▸ Supplied passage:
====

Finally, if you specifically want to enable 'break' you have to invoke the interpreter with the argument

-IA!_IA!_CTHULHU_FTHAGN!

Subtle, no?

Are DSL for programmers?

I think the first question to ask is: who is going to write "programs" in the DSL. If the answer is "a software engineer", then you can design your DSL as a library, perhaps with a syntax extension if your target programming language supports it.

But if the answer is "a domain expert", then you should not make the assumption that the domain expert can write code in a given programming language. The DSL should stand on its own, and you will probably provide a compiler or interpreter for the DSL. This doesn't preclude the idea that most of the DSL's semantics can be implemented as a library, but this is an implementation detail.

high bar

the problem is i've often seen people write a dsl, and not get it good enough to really avoid being a leaky abstraction. hard to say if in the end it was a win. seems like you really have to know your dsl's audience and carefully consider how well you must hide the original language, and programming issues in general.

To be fair, library design

To be fair, library design is also hard.

I don't know if DSLs are really a win, at least the powerful textual ones. Perhaps a structured/graphical DSL designed for non/light-programmers would be fine...just think the of the DSL at that point as a extra-flexible user interface for interacting with the computer via very high-level code. You still have to be a good library/UX designer to build a good one, however.

You miss the big picture

There are some 'core features' we need for creating powerful abstractions. For example, the ability to separate what from when and how, treating them as orthogonal concerns. Libraries vs. DSLs do no good if the implementer is at the mercy of some fixed 'kernel'. Please read the seminal paper on graphics programming abstractions -- Ivan Sutherland's Great Wheel of Reincarnation paper: On the Design of Display Processors. This paper discusses how 'fixed instruction set' graphics co-processors evolved over time, up to 1968, and extrapolates out the trend and predicts, very accurately, the future.

====

▸ Stored data:
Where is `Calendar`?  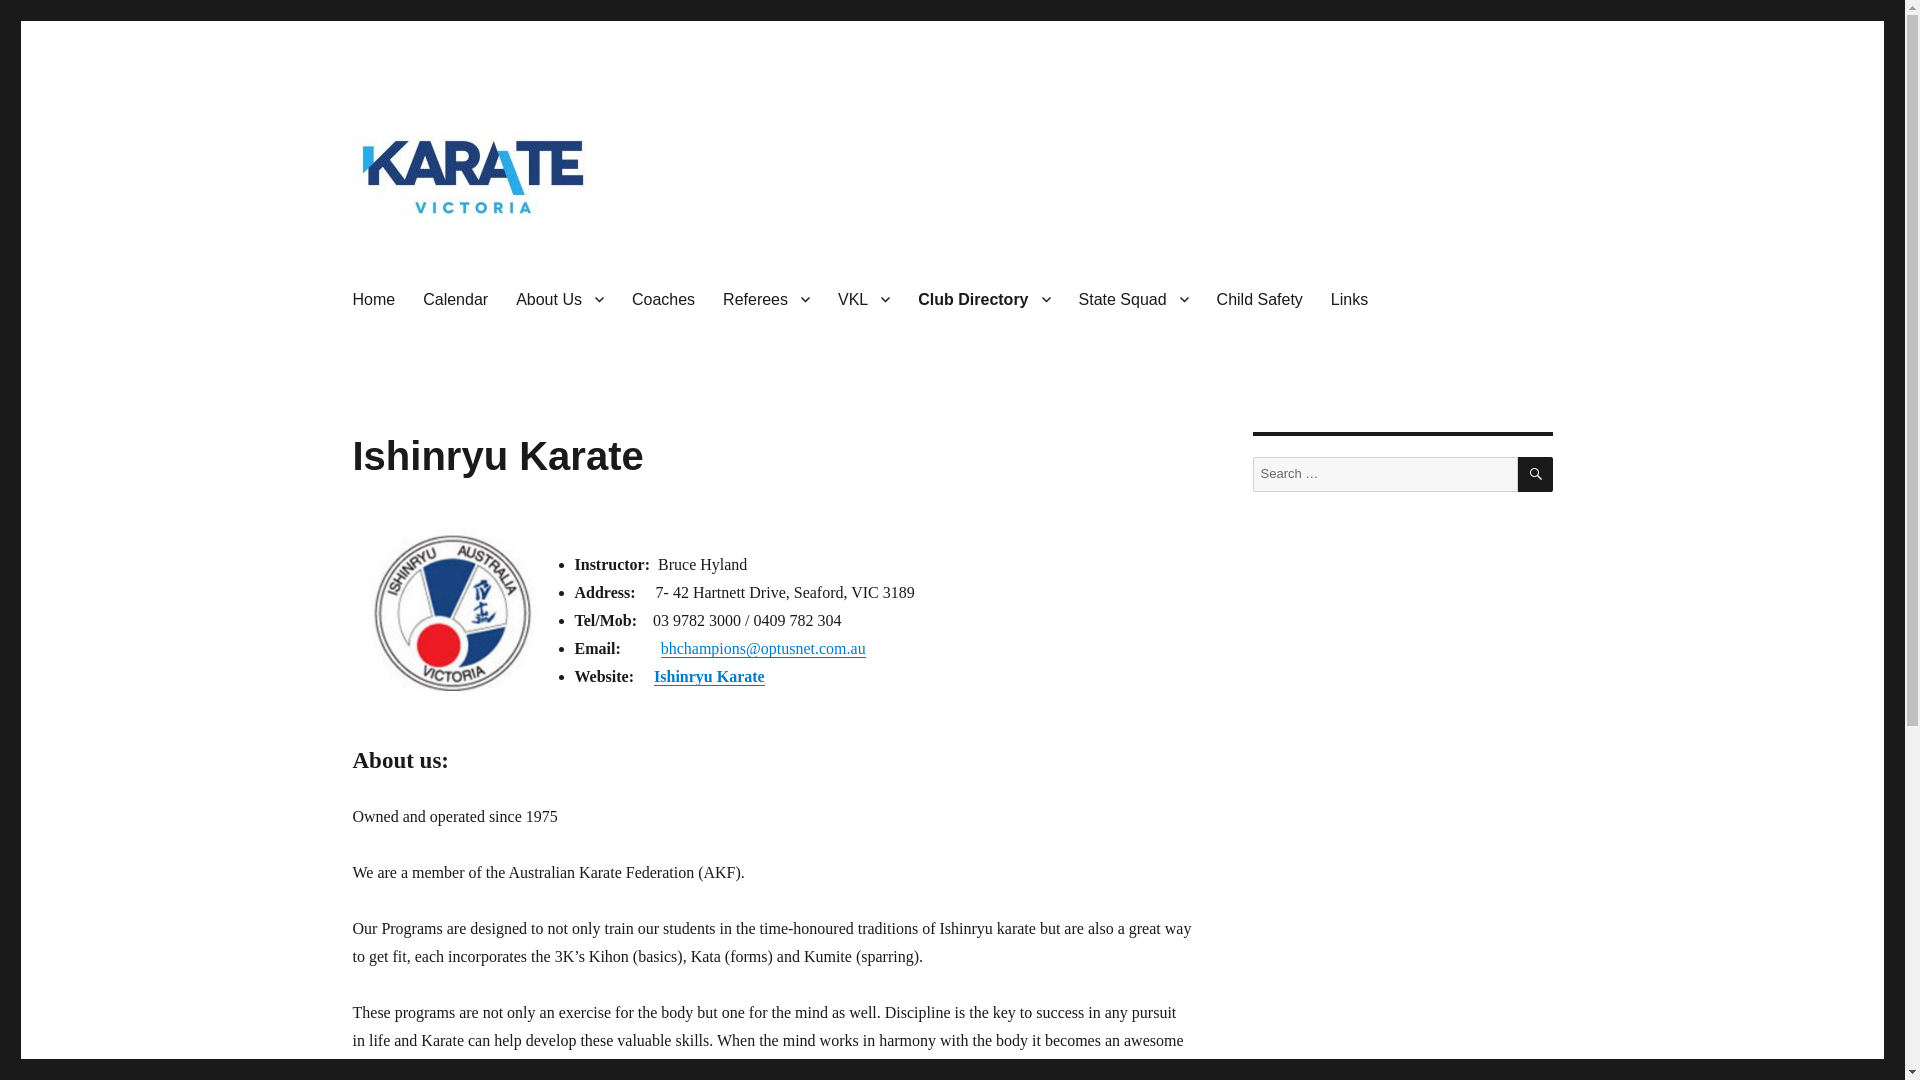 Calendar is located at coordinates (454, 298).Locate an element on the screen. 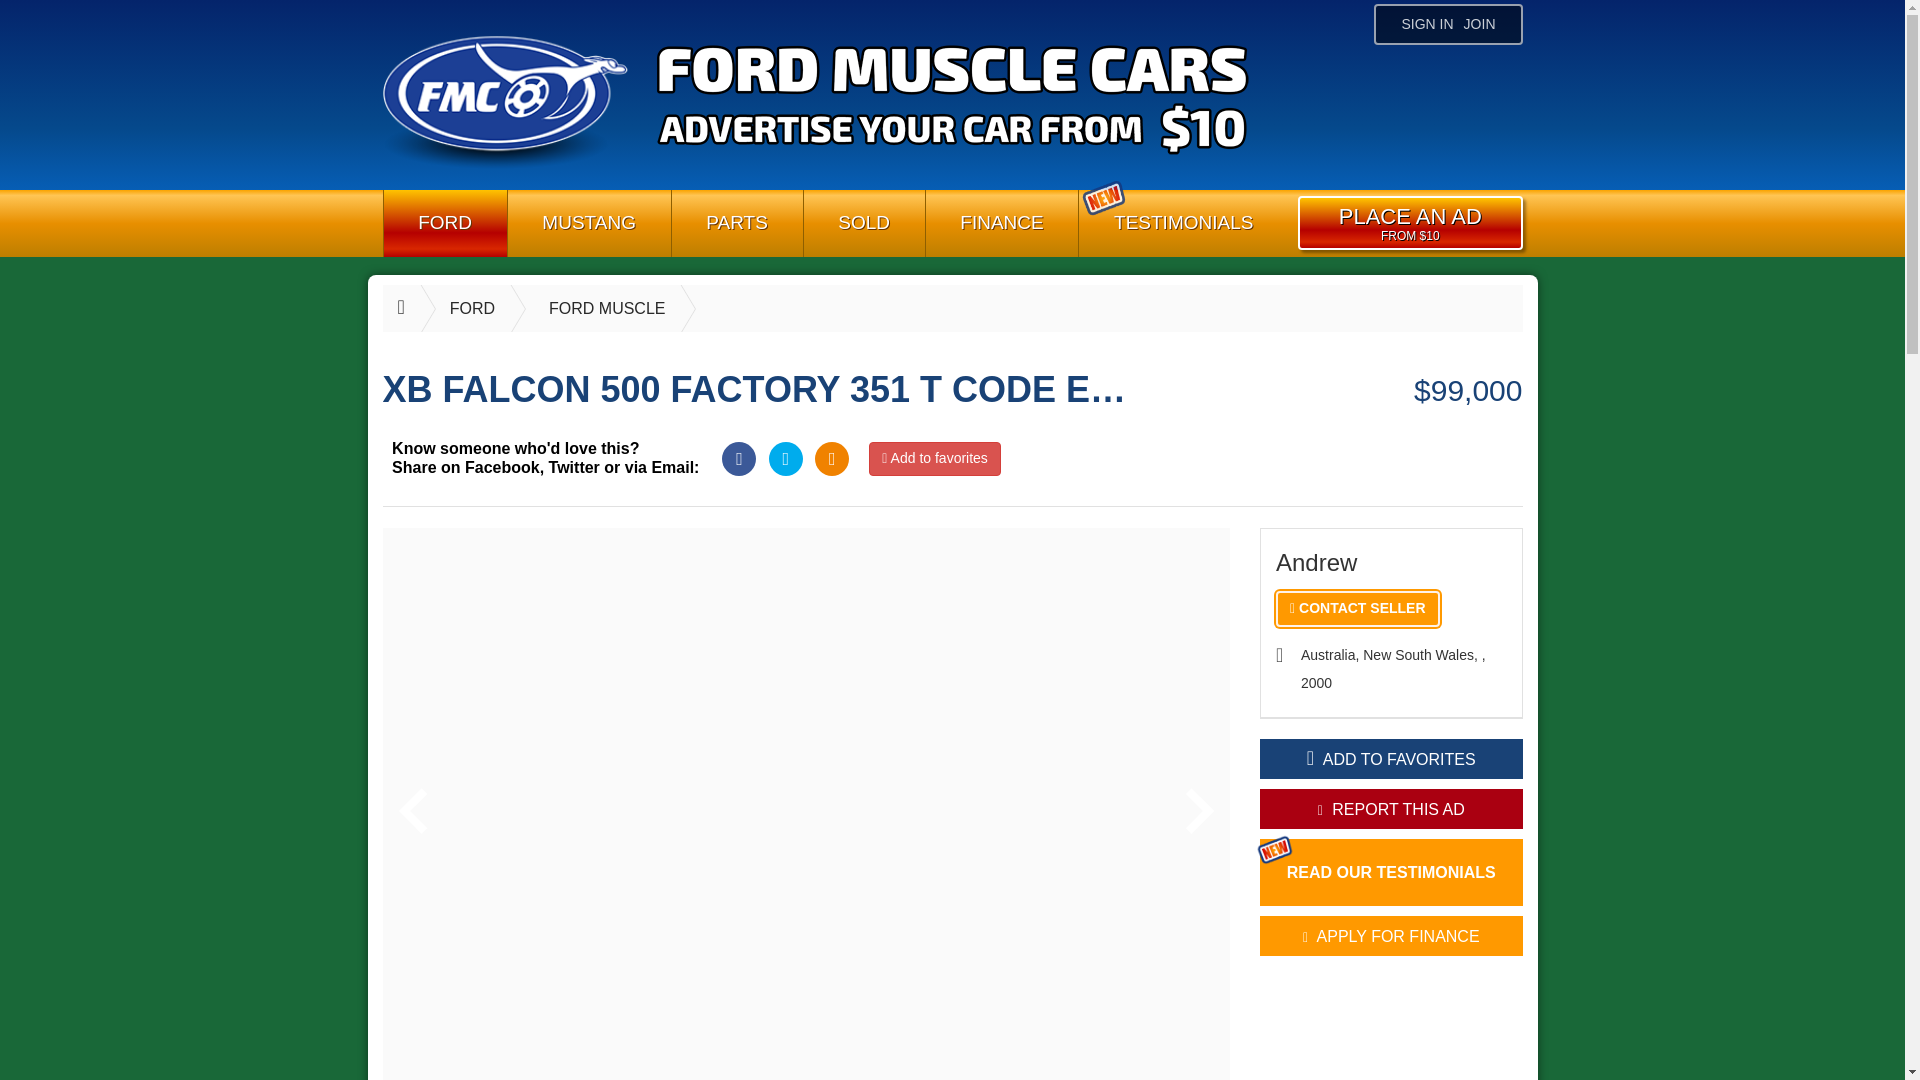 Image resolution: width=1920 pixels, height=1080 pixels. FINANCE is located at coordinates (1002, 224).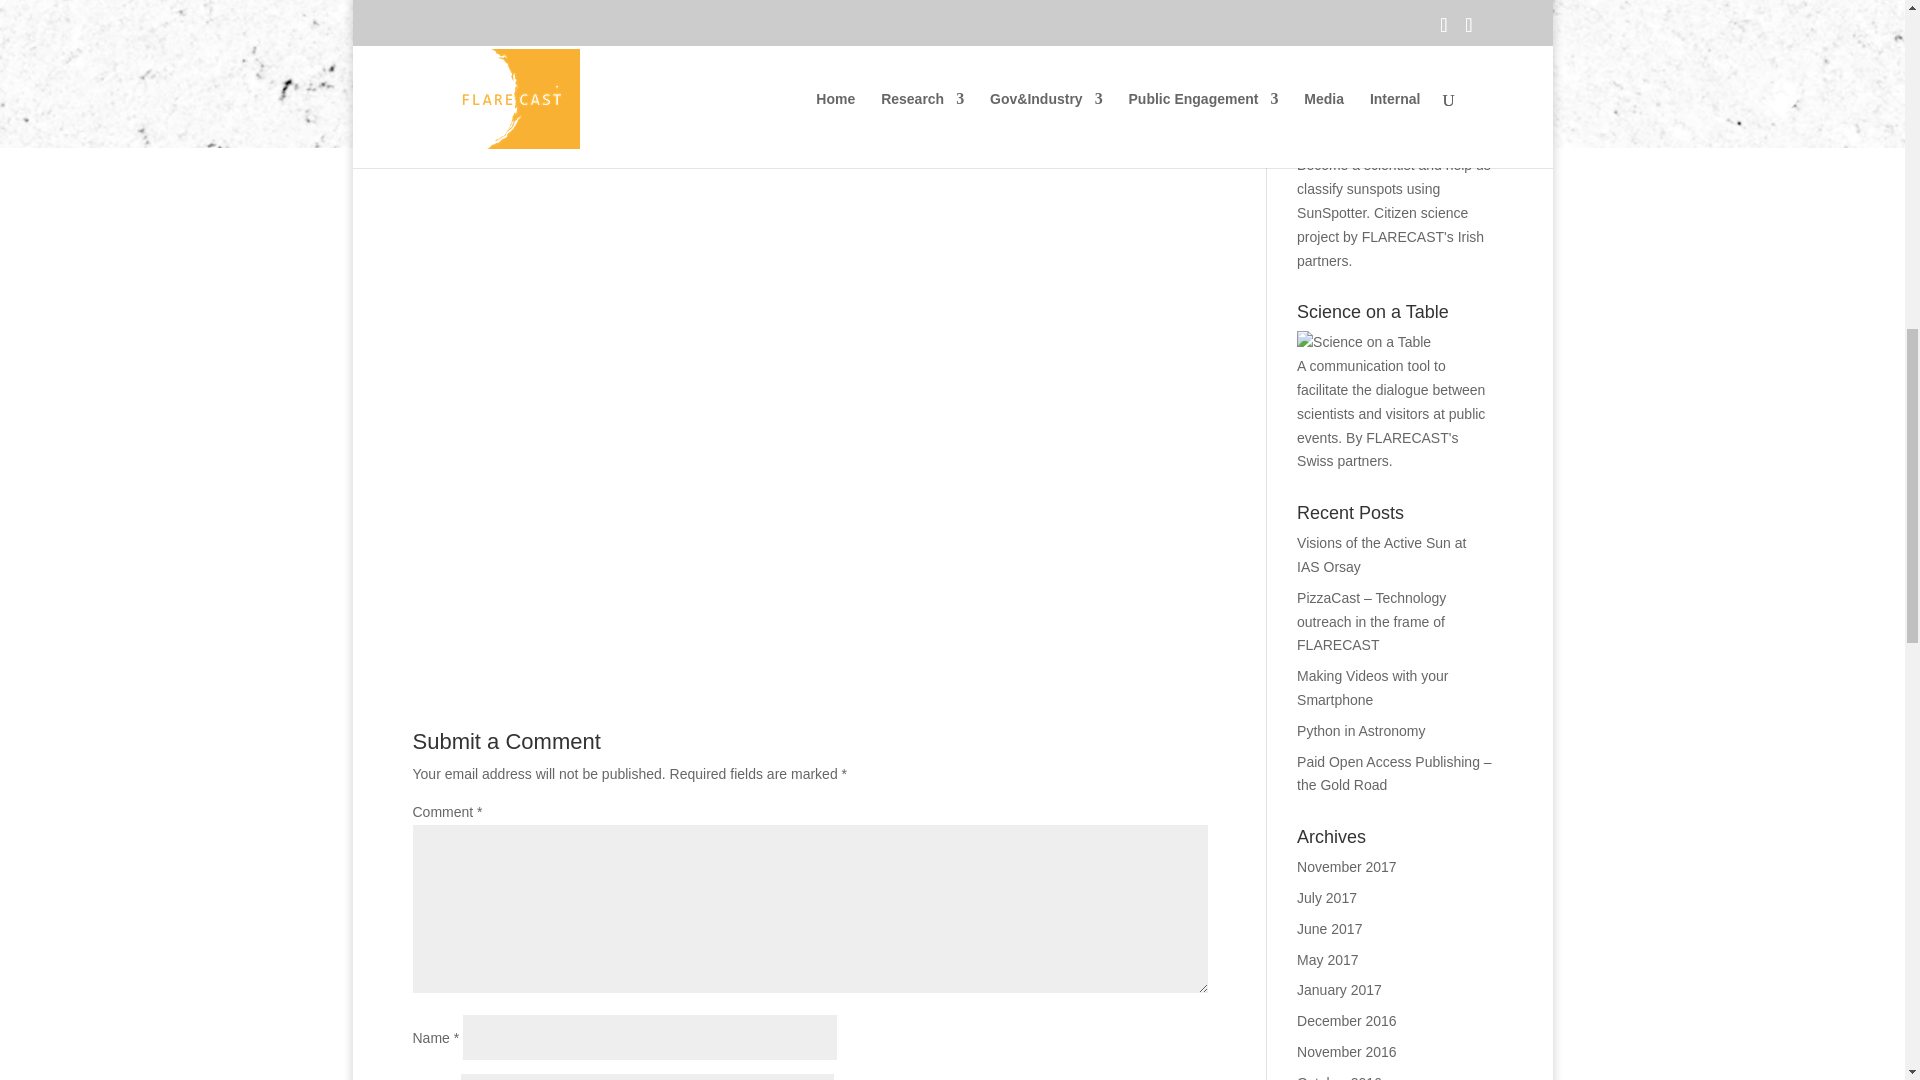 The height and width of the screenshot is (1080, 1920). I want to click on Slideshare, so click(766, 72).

====

▸ What needs to be done:
Please answer these questions from the DSL thread above:
1. What argument must the interpreter be invoked with to enable 'break'?
2. How can the DSL be designed if a software engineer will write its programs?
3. Which paper does the last post call seminal?

▸ The completed task:
1. -IA!_IA!_CTHULHU_FTHAGN!
2. As a library, perhaps with a syntax extension if the target programming language supports it.
3. Ivan Sutherland's Great Wheel of Reincarnation paper, On the Design of Display Processors.